推しの育て方を間違えたようです~推し活に勤しんでいたら、年下王子の執着に気づけなかった~
馬車の中はベスタニカ・ローズの香りが充満していた。
セドリックの前にはベスタニカ・ローズが鎮座し、その横で従者が小さくなって座ってる。彼は頑なにセドリックと同乗することを拒んだが、急ぎ向かう必要があったため、セドリックが無理矢理押し込めたのだ。
馬車はほとんど休みなく走っている。途中の街で馬を替え、夜通し走ることもあった。馬車に酔った従者は青い顔をしながら外を眺め、セドリックはミレイナに思いを馳せていた。

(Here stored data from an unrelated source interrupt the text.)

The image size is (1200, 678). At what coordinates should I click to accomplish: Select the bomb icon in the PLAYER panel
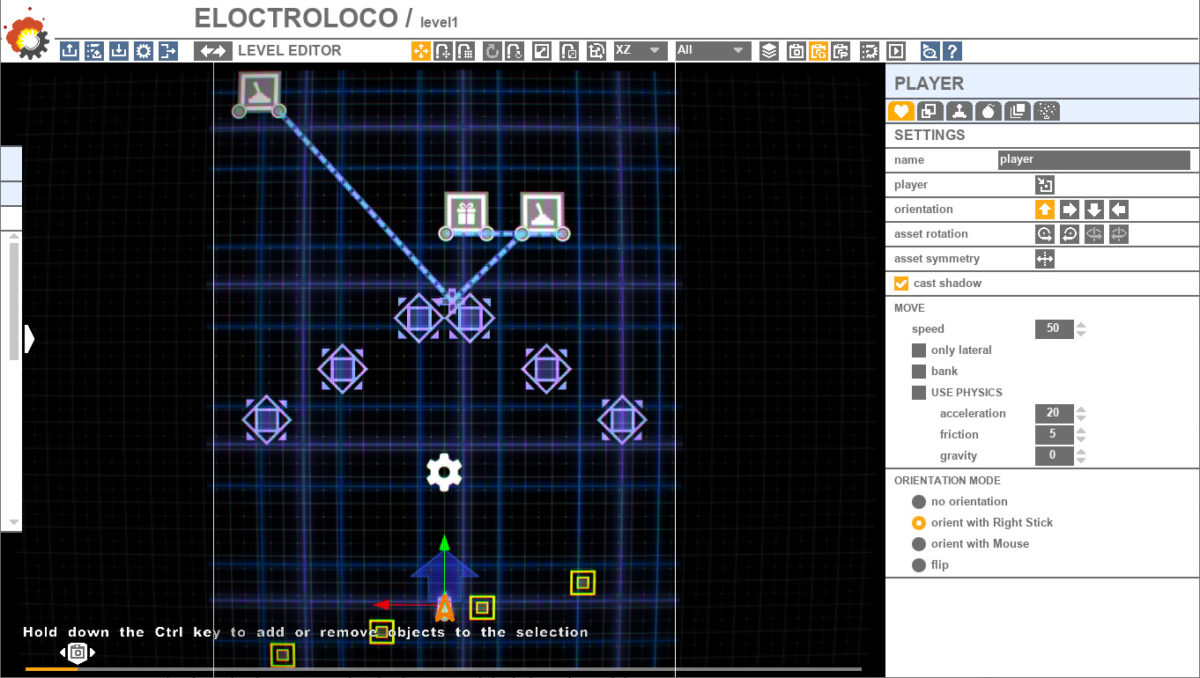click(988, 111)
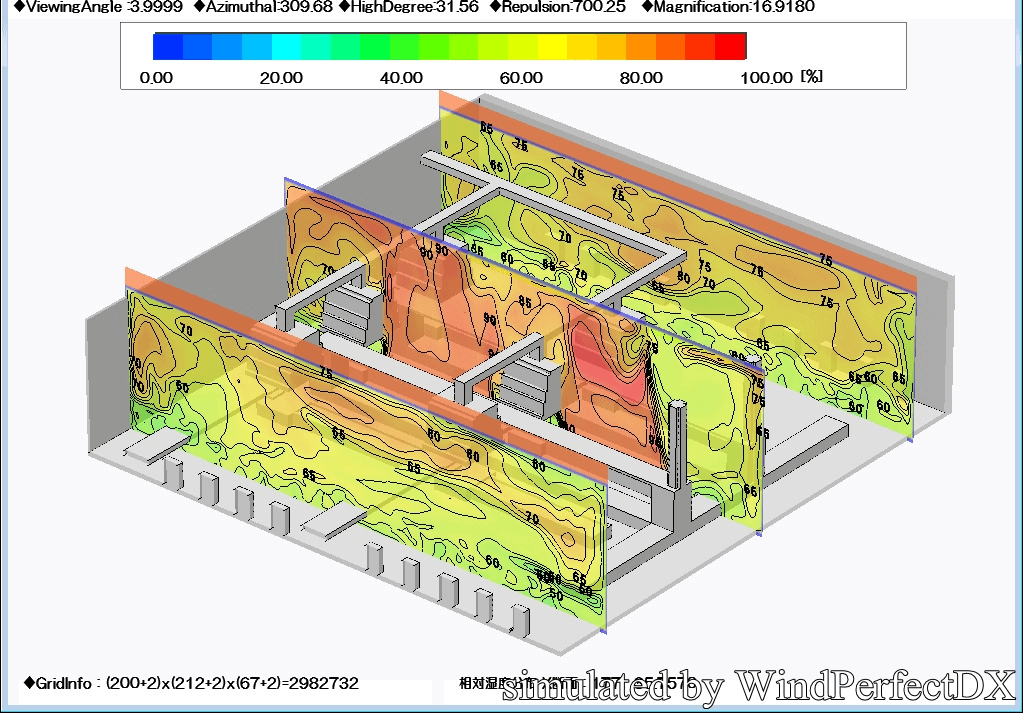Screen dimensions: 1023x713
Task: Click the GridInfo text at bottom left
Action: (191, 684)
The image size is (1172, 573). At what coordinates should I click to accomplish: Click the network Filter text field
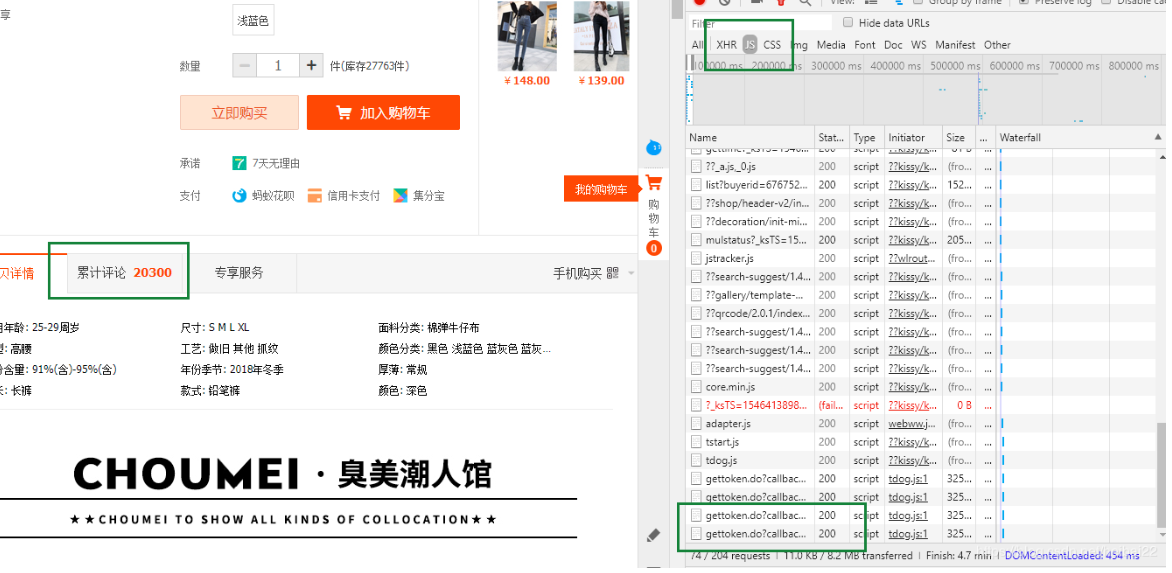click(x=760, y=23)
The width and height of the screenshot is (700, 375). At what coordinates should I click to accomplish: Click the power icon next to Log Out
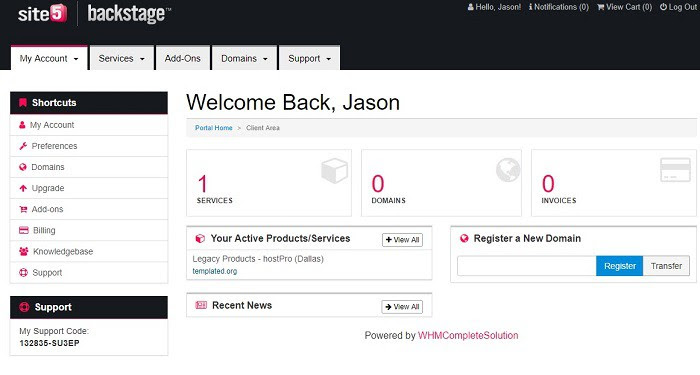[663, 7]
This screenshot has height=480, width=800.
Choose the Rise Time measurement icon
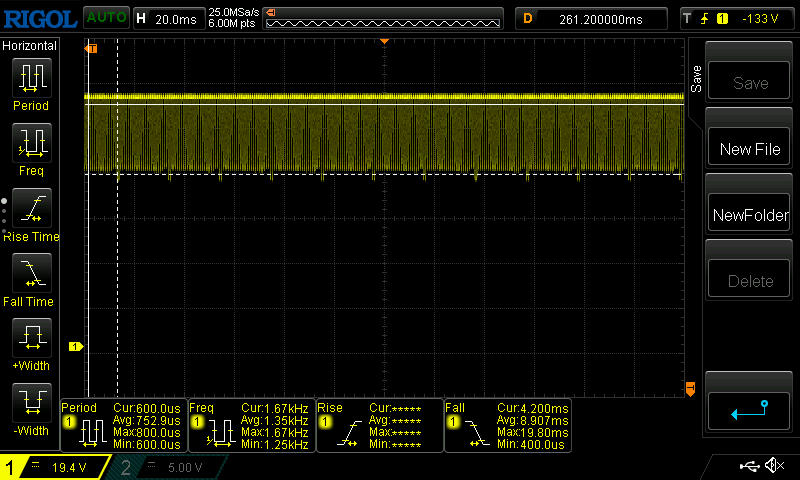pyautogui.click(x=30, y=208)
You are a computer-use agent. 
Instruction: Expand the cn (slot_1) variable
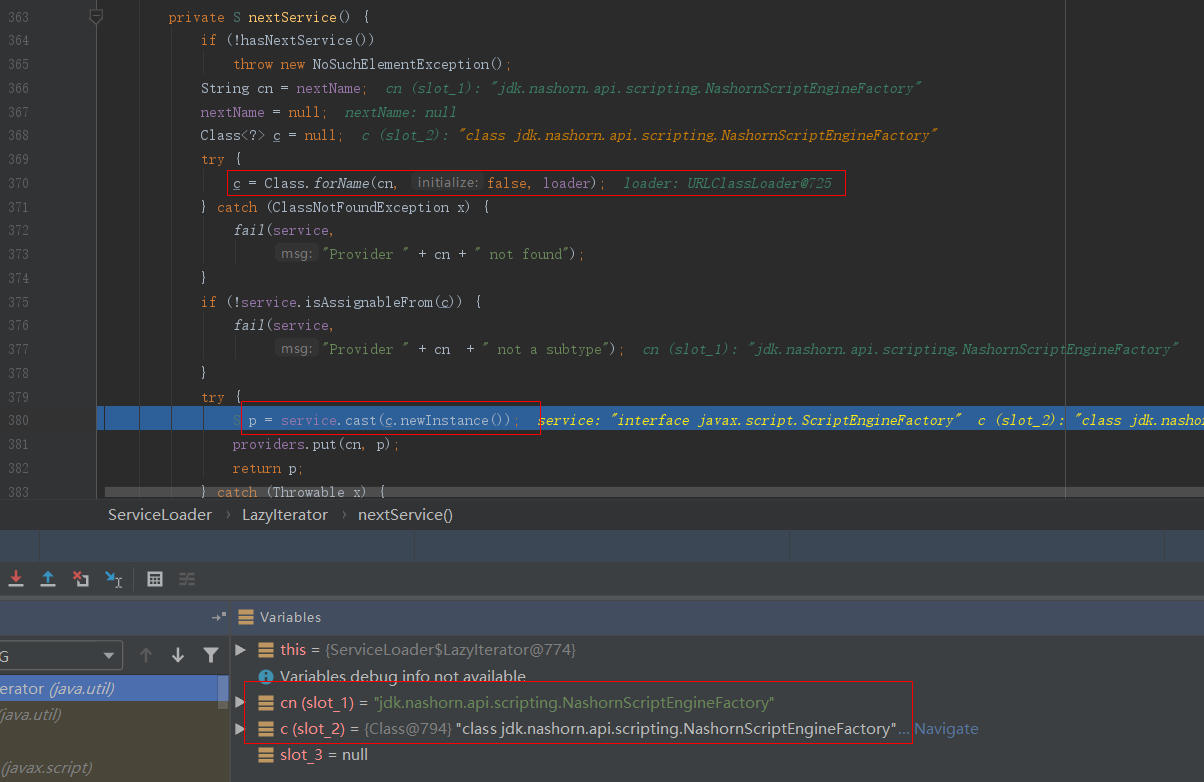240,702
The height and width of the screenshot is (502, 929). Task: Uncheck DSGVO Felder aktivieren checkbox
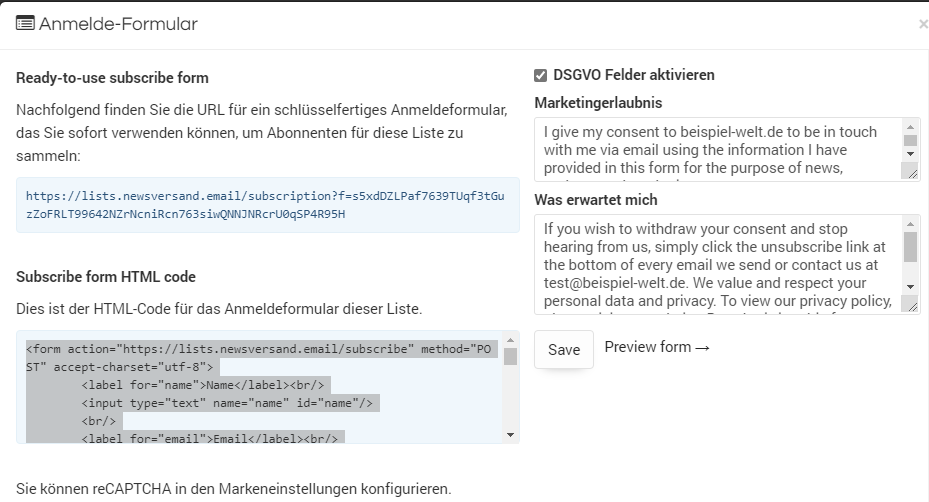click(x=540, y=75)
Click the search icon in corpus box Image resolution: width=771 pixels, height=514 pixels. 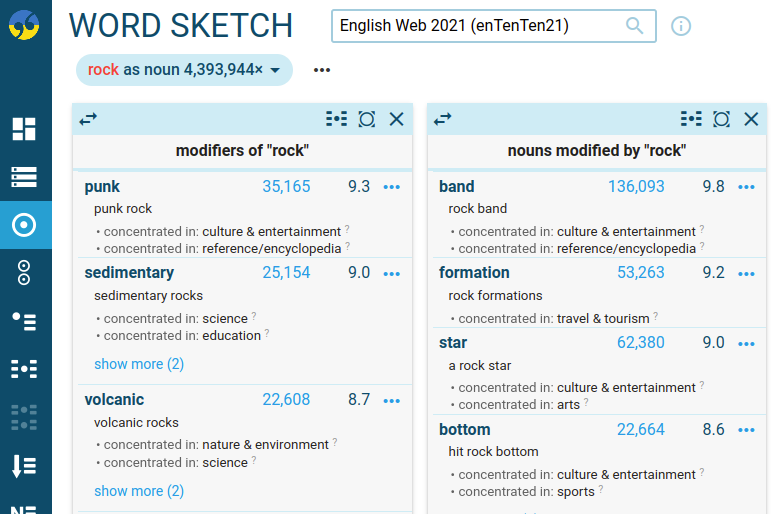[635, 26]
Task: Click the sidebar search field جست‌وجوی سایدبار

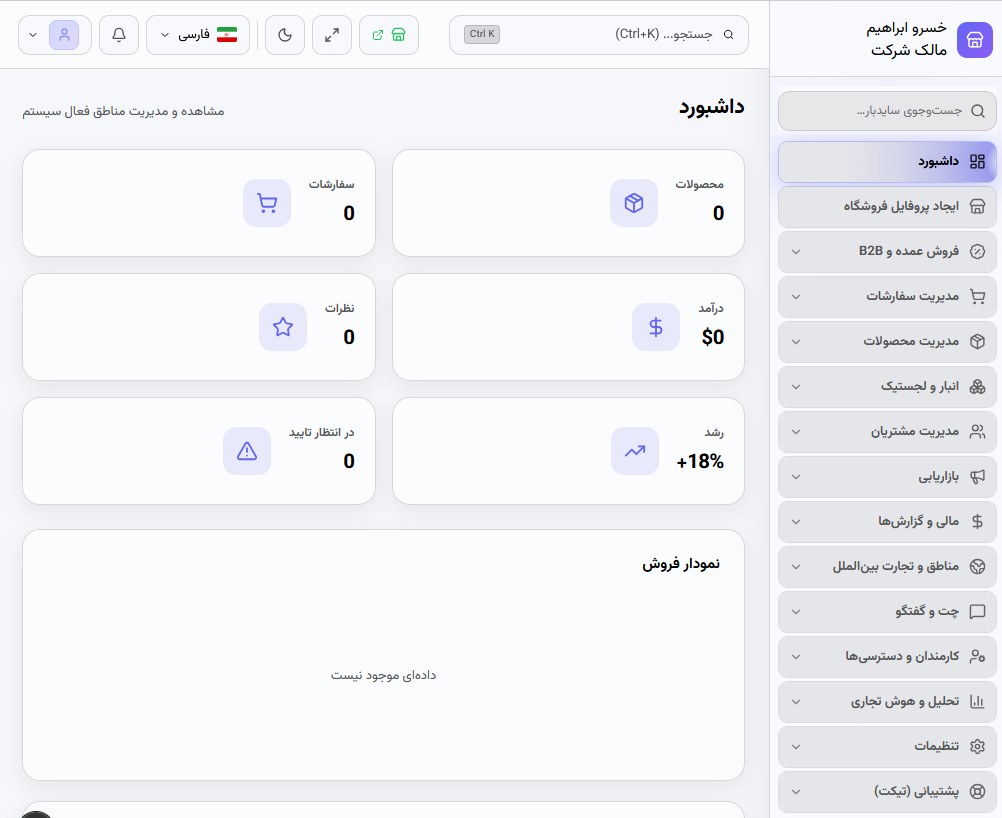Action: [x=887, y=111]
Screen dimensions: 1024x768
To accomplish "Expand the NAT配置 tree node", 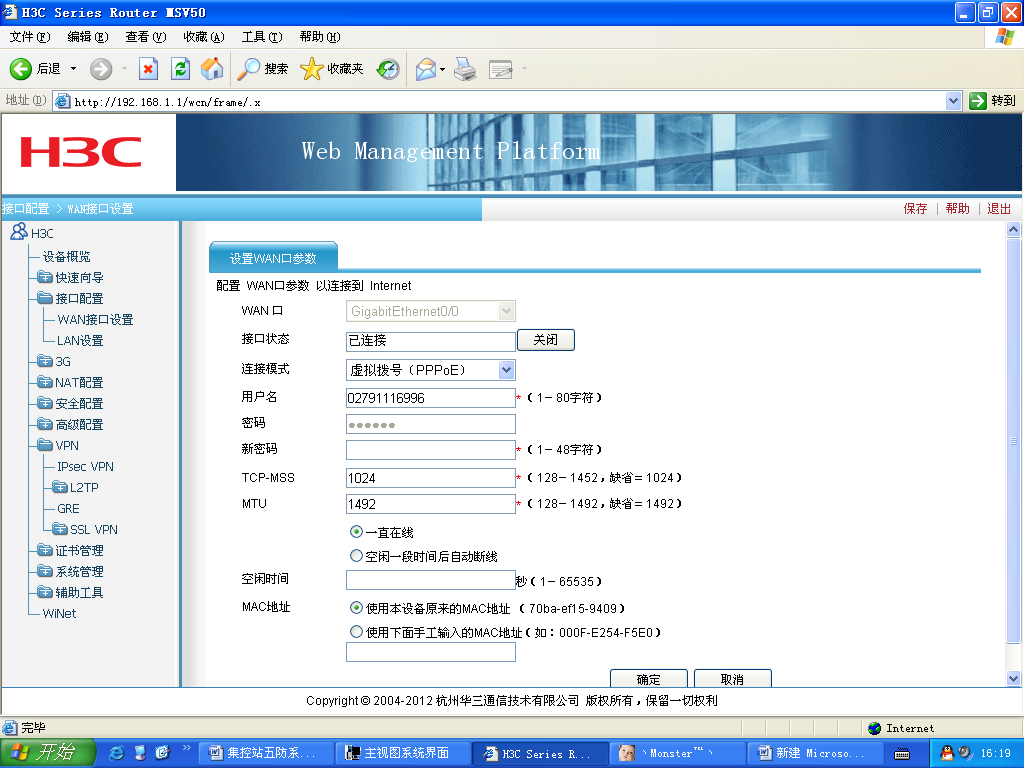I will click(x=44, y=382).
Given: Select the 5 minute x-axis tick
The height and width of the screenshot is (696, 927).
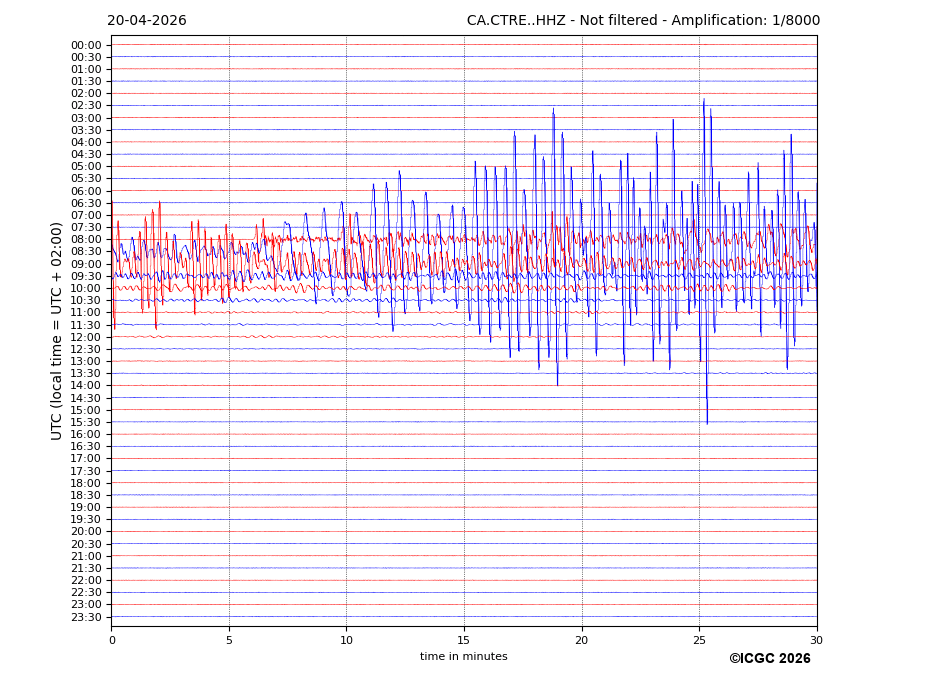Looking at the screenshot, I should 229,640.
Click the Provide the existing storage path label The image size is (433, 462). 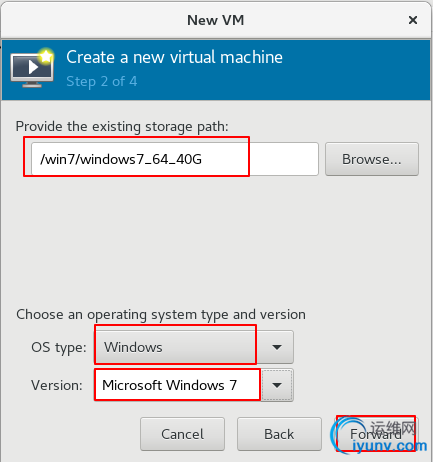click(x=122, y=127)
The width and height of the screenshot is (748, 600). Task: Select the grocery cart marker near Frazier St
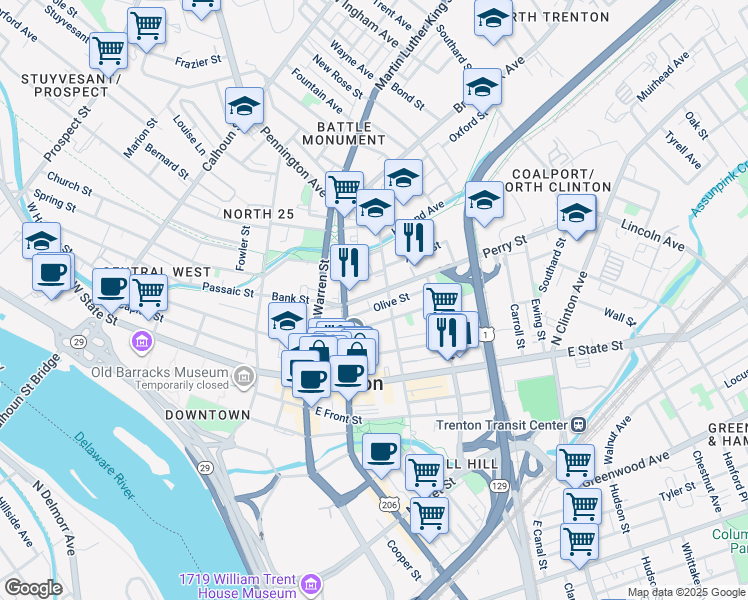tap(146, 28)
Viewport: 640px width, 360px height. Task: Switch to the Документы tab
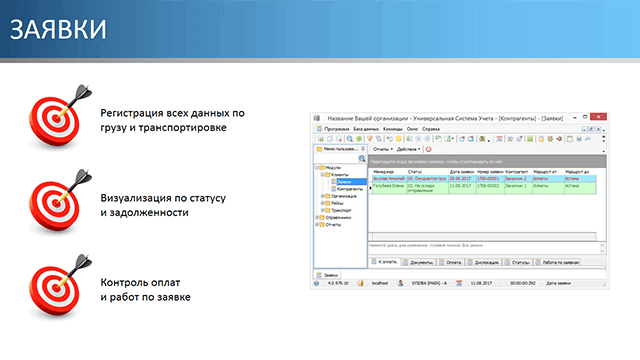[x=419, y=262]
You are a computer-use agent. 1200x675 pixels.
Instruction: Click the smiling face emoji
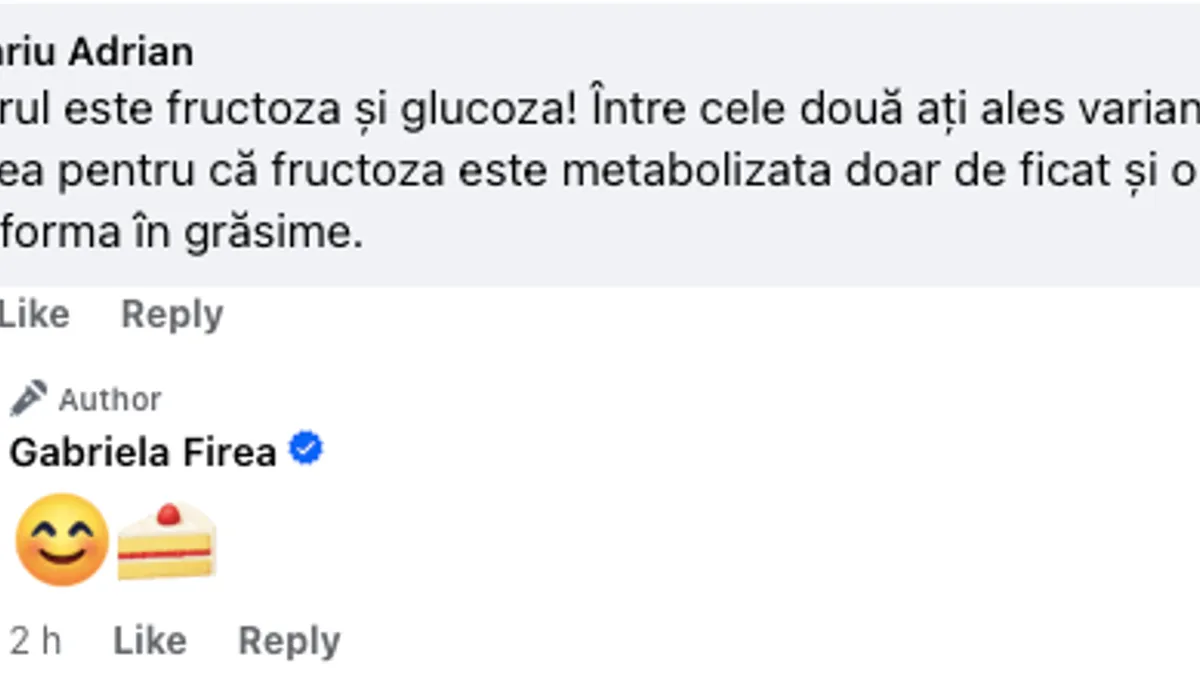point(62,540)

(なぜ、旅行の前に会いに来てくれなかったんだ……?)
幻想に聞いたところで、返事はない。
セドリックは持ち前の観察力の高さで、他の人間は大抵思考と行動を予想することができた。しかし、ミレイナだけは何を考え行動しているのか、まるでわからないのだ。
セドリックの行動に赤面し恥じていると思えば、二人は姉弟のような関係だと突き放す。
こんなに好きなのはセドリックだけなのではないかと絶望していれば、彼女の一番はセドリックなのだと言うのだ。
いつも掴めそうで掴めない。今回だって……。
セドリックは舞踏会の夜を思い出して、頬をなぞった。
「殿下、歯でも痛いですか?」
従者がセドリックの顔を覗き込む。頬ばかり触れているから歯が痛いのだと勘違いしたのだろう。揶揄う雰囲気はなく、本当に心配しているようだった。
セドリックは「いや」と短く否定したあと、真剣な顔で従者に問う。
「……普通、好きでもない男に口づけをするものか?」
「へ? 殿下、まさかとうとうミレイナ様に?」
ガタンッと大きな音と共に馬車が揺れ、二人のあいだに長い沈黙が訪れた。
従者の言葉にセドリックは、再びあの日のミレイナの姿を思い出す。頬にミレイナの唇が触れた瞬間を忘れることができなかった。